The period to be taken into consideration began on 3 April 2001 when the judgment became final and enforceable and ended on 23 May 2002 when the judgment debt was credited to the applicant’s account. It thus lasted one year, one month and 20 days.

The Court notes that the applicant was awarded a sum of money. Hence, the judgment was not particularly difficult to execute.

As regards the conduct of the parties, the Court notes that the first writ of execution was returned to the applicant on an unspecified date, but, in any event, not earlier than 19 November 2001. Even assuming that the documents were submitted incorrectly through the applicant’s fault, the Court finds that formal defects could have been identified by the competent authorities in a more diligent manner and the ensuing delay of seven months is therefore attributable, at least in part, to the Government. The applicant did not resubmit the required documents until February 2002, thus causing a certain delay the length of which cannot be indicated precisely. Upon receipt of the new set of documents the judgment was executed in less than two months.

Regard being had to the above considerations and to a relatively short overall duration of the enforcement stage (see, by contrast,  
Timofeyev v. Russia, cited above, where the enforcement lasted more than three years; Burdov v. Russia, cited above (up to four years);  
Metaxas v.

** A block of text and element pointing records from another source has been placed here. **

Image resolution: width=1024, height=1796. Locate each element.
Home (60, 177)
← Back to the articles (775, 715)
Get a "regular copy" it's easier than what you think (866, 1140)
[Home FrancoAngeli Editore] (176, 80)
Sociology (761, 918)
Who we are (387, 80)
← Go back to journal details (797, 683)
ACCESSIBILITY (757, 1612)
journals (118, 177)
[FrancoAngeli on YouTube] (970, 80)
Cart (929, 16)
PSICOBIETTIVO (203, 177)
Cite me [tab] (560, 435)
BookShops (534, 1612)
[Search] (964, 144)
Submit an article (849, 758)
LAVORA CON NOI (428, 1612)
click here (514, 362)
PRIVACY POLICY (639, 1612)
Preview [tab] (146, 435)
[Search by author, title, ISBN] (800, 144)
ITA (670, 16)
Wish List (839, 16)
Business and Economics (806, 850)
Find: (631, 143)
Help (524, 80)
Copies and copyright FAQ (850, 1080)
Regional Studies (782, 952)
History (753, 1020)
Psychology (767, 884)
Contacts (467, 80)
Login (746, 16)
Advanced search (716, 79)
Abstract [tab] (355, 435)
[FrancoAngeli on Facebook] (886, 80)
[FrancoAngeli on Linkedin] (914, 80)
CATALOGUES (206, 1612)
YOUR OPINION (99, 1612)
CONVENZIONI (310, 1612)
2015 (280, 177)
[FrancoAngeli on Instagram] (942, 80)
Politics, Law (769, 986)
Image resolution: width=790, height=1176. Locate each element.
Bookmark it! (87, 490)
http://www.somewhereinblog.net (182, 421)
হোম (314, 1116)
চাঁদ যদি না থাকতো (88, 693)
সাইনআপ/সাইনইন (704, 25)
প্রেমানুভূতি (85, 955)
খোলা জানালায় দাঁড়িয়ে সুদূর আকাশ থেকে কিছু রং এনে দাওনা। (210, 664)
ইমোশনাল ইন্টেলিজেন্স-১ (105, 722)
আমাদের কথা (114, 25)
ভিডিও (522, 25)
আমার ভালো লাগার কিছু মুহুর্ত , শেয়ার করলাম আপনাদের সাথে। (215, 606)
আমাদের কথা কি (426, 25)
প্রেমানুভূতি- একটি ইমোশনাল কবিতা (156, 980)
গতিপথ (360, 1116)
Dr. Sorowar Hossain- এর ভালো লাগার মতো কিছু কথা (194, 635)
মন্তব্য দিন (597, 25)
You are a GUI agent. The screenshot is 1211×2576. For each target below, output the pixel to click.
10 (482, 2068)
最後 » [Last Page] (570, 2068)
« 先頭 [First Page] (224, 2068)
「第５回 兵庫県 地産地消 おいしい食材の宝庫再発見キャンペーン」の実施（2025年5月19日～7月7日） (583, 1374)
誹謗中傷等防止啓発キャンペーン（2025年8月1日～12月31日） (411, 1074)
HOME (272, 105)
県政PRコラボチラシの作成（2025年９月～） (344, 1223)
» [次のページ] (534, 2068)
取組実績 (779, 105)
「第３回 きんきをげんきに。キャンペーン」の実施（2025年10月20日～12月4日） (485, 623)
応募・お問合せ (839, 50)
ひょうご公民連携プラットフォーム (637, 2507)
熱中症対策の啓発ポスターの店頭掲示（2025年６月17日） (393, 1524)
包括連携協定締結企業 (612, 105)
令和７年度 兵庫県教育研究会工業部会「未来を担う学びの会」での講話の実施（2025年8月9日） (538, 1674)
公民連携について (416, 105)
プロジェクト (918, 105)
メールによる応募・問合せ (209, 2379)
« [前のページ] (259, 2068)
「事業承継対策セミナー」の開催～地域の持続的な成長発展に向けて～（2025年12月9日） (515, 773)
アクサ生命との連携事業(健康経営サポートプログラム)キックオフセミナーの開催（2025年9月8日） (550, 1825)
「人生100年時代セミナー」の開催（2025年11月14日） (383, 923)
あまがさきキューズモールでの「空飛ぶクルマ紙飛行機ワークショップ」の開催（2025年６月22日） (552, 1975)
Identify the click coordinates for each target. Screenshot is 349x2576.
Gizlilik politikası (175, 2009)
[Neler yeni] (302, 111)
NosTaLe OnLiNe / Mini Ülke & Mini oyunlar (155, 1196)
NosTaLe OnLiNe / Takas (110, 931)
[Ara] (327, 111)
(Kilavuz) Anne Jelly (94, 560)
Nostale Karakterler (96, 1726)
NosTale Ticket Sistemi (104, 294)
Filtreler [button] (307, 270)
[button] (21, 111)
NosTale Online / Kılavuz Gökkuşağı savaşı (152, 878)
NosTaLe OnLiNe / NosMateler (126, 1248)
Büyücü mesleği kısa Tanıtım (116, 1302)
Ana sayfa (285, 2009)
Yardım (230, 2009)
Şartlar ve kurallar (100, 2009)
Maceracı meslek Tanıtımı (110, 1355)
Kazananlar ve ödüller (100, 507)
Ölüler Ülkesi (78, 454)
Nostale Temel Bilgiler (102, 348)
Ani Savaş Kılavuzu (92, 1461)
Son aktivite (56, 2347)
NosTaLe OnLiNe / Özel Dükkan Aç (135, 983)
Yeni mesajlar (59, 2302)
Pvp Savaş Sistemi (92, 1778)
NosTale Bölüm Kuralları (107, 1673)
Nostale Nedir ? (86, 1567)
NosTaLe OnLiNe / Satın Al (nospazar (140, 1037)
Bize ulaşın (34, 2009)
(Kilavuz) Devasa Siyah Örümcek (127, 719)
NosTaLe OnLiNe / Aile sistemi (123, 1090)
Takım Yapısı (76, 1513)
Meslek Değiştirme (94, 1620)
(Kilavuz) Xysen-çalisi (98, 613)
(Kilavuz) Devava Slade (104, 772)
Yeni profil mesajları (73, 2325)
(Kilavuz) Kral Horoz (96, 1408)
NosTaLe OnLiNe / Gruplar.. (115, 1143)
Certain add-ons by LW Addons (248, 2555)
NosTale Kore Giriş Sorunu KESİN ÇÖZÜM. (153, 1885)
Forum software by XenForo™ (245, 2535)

Greece, no. 8415/02, § 26, 27 May 2004 (more than three years); Karahalios v. Greece, no. 62503/00, § 30, 11 December 2003 (over six years)), the lack of diligence on the part of the domestic authorities in processing the first set of documents does not warrant the conclusion that the length of the enforcement proceedings was excessive. The Court accordingly finds that the judgment was enforced within the “reasonable time”.

It follows that this complaint is manifestly ill-founded and must be rejected in accordance with Article 35 §§ 3 and 4 of the Convention.

(b)  The Court reiterates that the judgment debt constitutes a “possession” within the meaning of Article 1 of Protocol No. 1 (see  
Burdov v. Russia, cited above, § 40, with further references). It further notes that the judgment debt has been paid to the applicant. It is true that the payment did not take place immediately after the judgment had been delivered. However, the Court observes that, once the full set of documents was received from the applicant in March 2002, the domestic authorities executed the judgment within two months, i.e. within the time-limit set in the domestic law (see, by contrast, Timofeyev v. Russia, cited above, § 46). The authorities have complied with the judgment and the applicant was not therefore prevented from receiving the money she had expected to receive (see, by contrast, loc. cit., § 47). The Court finds that there was no interference with the applicant’s property rights.

It follows that this complaint is also manifestly ill-founded and must be rejected in accordance with Article 35 §§ 3 and 4 of the Convention.

For these reasons, the Court unanimously

Declares the application inadmissible.